Please repeat the lines below exactly. Begin with the line containing "American baseball UV printed Francisco" and go on through the line containing "American baseball Los".

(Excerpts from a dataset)
################

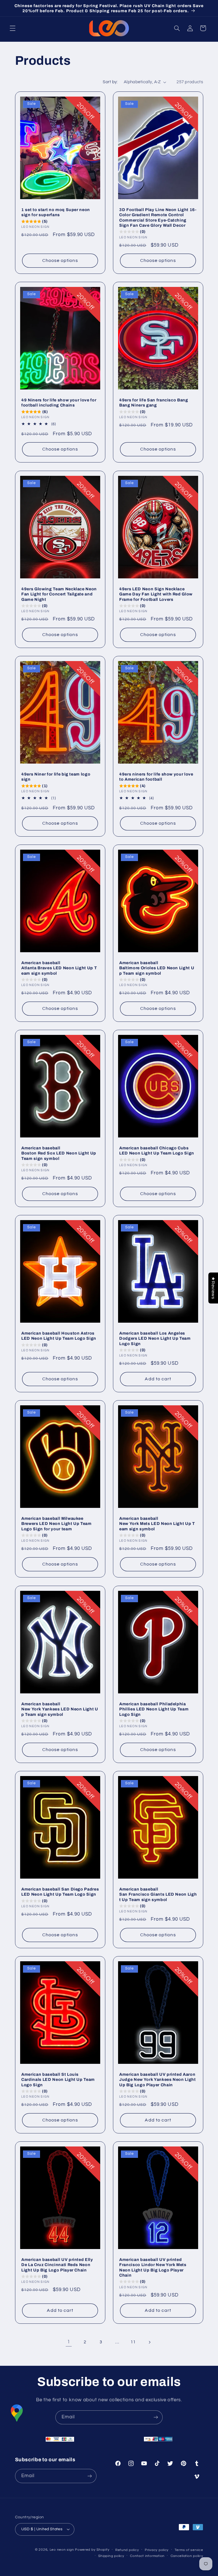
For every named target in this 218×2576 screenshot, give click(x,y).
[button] (12, 28)
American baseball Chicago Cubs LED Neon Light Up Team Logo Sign (156, 1150)
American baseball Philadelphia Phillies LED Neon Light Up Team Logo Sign (153, 1708)
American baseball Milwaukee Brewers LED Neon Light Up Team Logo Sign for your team (56, 1523)
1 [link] (68, 2341)
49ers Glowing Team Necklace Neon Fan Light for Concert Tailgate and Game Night (59, 594)
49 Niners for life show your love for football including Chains (58, 402)
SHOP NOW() (196, 2566)
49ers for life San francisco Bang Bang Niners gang (153, 402)
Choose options (60, 260)
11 (133, 2342)
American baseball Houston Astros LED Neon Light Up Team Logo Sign (58, 1336)
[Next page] (149, 2342)
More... (168, 2565)
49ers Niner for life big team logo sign (55, 776)
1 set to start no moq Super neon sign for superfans (55, 212)
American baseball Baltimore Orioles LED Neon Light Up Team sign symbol (156, 968)
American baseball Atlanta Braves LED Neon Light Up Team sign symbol (59, 968)
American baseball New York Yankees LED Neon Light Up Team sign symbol (59, 1708)
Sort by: (110, 82)
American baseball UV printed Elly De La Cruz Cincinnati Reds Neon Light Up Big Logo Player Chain (57, 2264)
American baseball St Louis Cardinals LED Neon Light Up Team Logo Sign (58, 2079)
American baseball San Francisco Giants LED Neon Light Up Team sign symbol (158, 1894)
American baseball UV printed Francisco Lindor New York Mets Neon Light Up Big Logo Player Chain (152, 2267)
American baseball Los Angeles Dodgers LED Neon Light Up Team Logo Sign (155, 1338)
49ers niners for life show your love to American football (156, 776)
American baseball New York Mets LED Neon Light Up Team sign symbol (157, 1523)
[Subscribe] (155, 2417)
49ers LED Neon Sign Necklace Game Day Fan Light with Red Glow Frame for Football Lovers (155, 594)
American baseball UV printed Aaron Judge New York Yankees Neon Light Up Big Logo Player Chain (157, 2079)
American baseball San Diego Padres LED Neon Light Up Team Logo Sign (60, 1891)
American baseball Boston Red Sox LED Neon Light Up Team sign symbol (59, 1153)
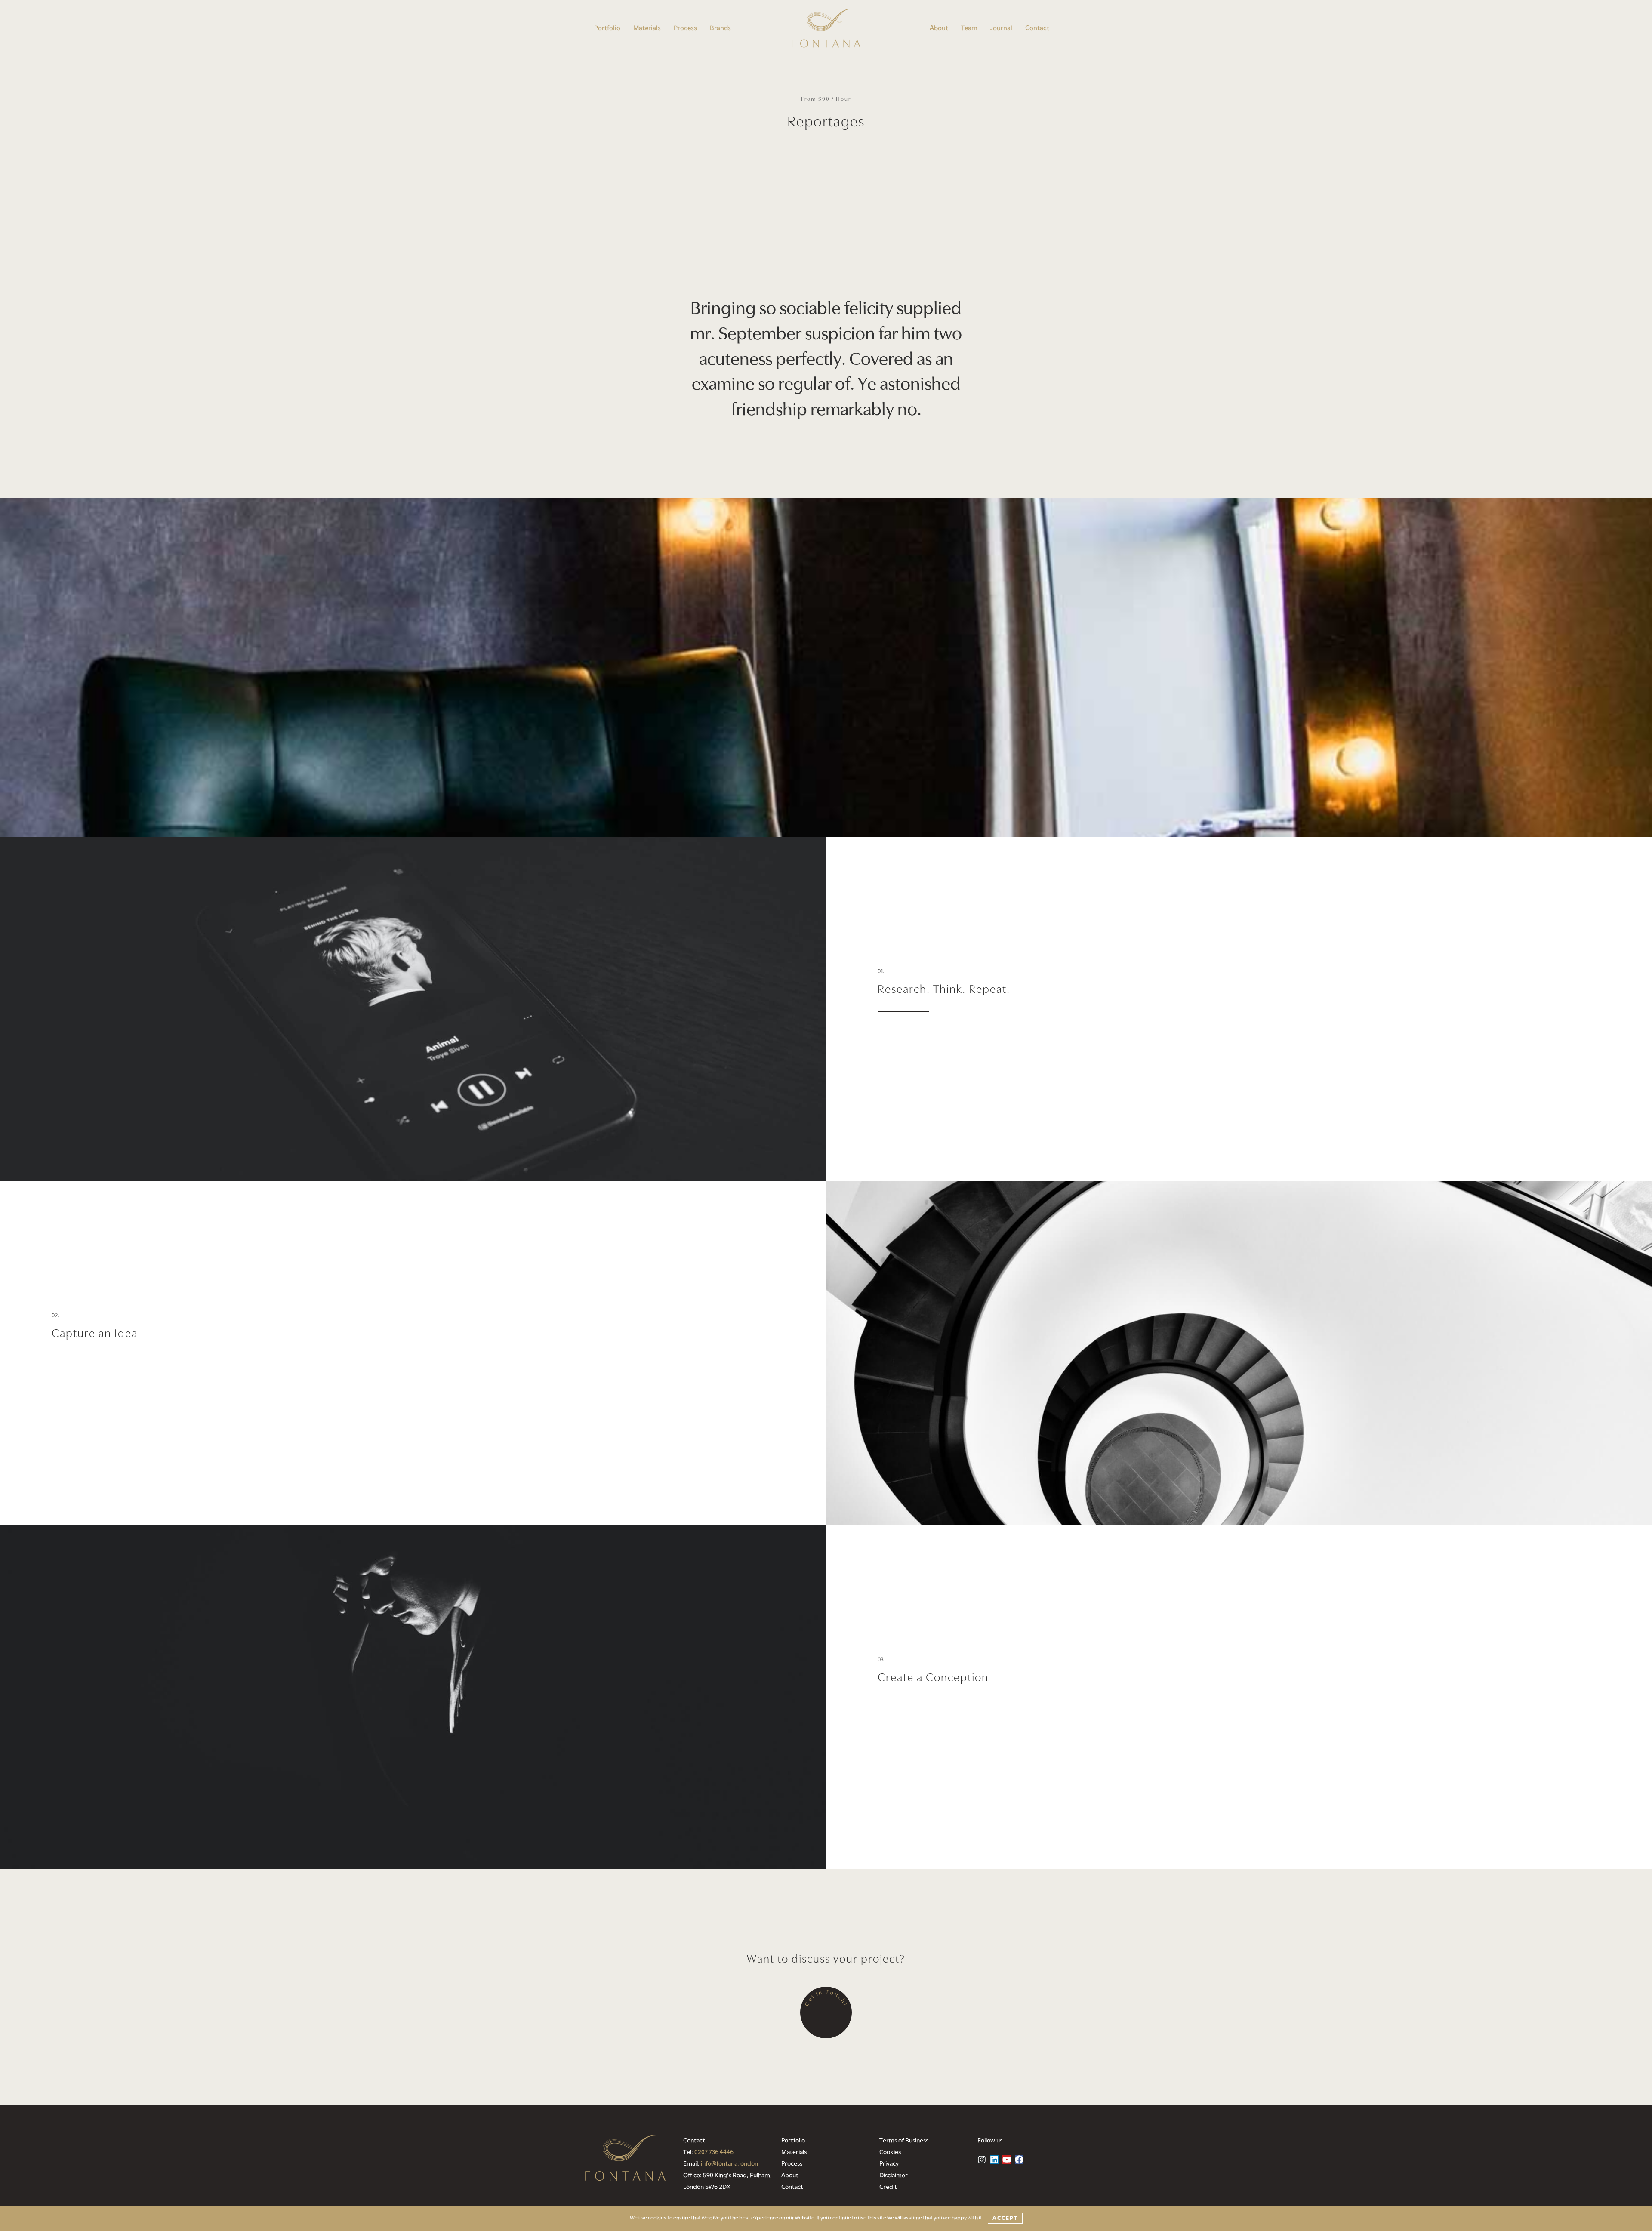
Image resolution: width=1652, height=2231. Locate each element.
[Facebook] (1019, 2159)
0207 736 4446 (714, 2152)
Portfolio (607, 28)
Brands (720, 28)
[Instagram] (981, 2159)
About (939, 28)
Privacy (889, 2164)
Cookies (890, 2152)
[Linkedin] (994, 2159)
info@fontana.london (729, 2164)
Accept (1005, 2218)
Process (685, 28)
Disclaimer (893, 2175)
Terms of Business (903, 2141)
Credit (888, 2187)
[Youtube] (1006, 2159)
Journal (1001, 28)
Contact (1037, 28)
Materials (647, 28)
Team (969, 28)
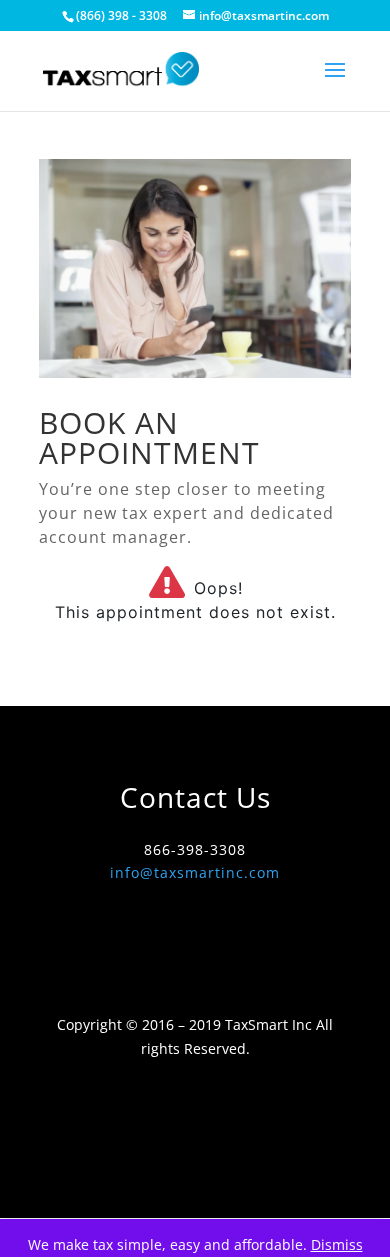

################

▸ Solved exercise:
American baseball UV printed Francisco Lindor New York Mets Neon Light Up Big Logo Player Chain (152, 2267)
American baseball Los Angeles Dodgers LED Neon Light Up Team Logo Sign (155, 1338)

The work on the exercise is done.